Exercise description:
Restate word for word the line containing "Tap the video to show player controls" and all remaining lines of the entries below.

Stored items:
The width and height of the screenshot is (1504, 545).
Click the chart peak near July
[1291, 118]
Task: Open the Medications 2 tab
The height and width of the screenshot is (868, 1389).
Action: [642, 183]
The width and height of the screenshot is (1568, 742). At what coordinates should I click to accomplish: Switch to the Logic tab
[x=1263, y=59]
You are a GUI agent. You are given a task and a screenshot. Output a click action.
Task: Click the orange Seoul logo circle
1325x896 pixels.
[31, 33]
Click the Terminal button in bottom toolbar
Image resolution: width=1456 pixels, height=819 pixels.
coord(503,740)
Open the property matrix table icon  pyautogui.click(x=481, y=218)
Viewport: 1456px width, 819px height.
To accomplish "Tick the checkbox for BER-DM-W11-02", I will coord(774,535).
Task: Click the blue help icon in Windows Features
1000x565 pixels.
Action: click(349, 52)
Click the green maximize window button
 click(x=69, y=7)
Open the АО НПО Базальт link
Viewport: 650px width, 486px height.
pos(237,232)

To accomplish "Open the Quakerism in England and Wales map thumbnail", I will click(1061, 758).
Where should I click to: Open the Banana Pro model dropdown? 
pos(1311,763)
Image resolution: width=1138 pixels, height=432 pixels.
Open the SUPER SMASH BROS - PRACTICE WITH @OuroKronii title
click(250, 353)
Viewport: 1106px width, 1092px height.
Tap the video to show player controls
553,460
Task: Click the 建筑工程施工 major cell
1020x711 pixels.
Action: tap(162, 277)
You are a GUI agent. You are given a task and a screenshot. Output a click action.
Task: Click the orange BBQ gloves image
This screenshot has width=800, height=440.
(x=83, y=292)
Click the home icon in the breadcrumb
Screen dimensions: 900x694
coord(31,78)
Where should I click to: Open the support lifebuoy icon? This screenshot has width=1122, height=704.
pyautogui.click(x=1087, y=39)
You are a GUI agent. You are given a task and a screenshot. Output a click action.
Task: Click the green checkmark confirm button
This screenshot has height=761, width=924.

Written solution:
Tap the video to show player controls
553,460
Task: Click the 建筑工程施工 major cell
1020x711 pixels.
Action: tap(162, 277)
You are a GUI agent. You are given a task and a screenshot. Output a click action.
Task: Click the orange BBQ gloves image
This screenshot has width=800, height=440.
(x=83, y=292)
Click the home icon in the breadcrumb
Screen dimensions: 900x694
coord(31,78)
Where should I click to: Open the support lifebuoy icon? This screenshot has width=1122, height=704.
pyautogui.click(x=1087, y=39)
You are a GUI agent. You are given a task and a screenshot. Output a click action.
Task: Click the green checkmark confirm button
This screenshot has height=761, width=924.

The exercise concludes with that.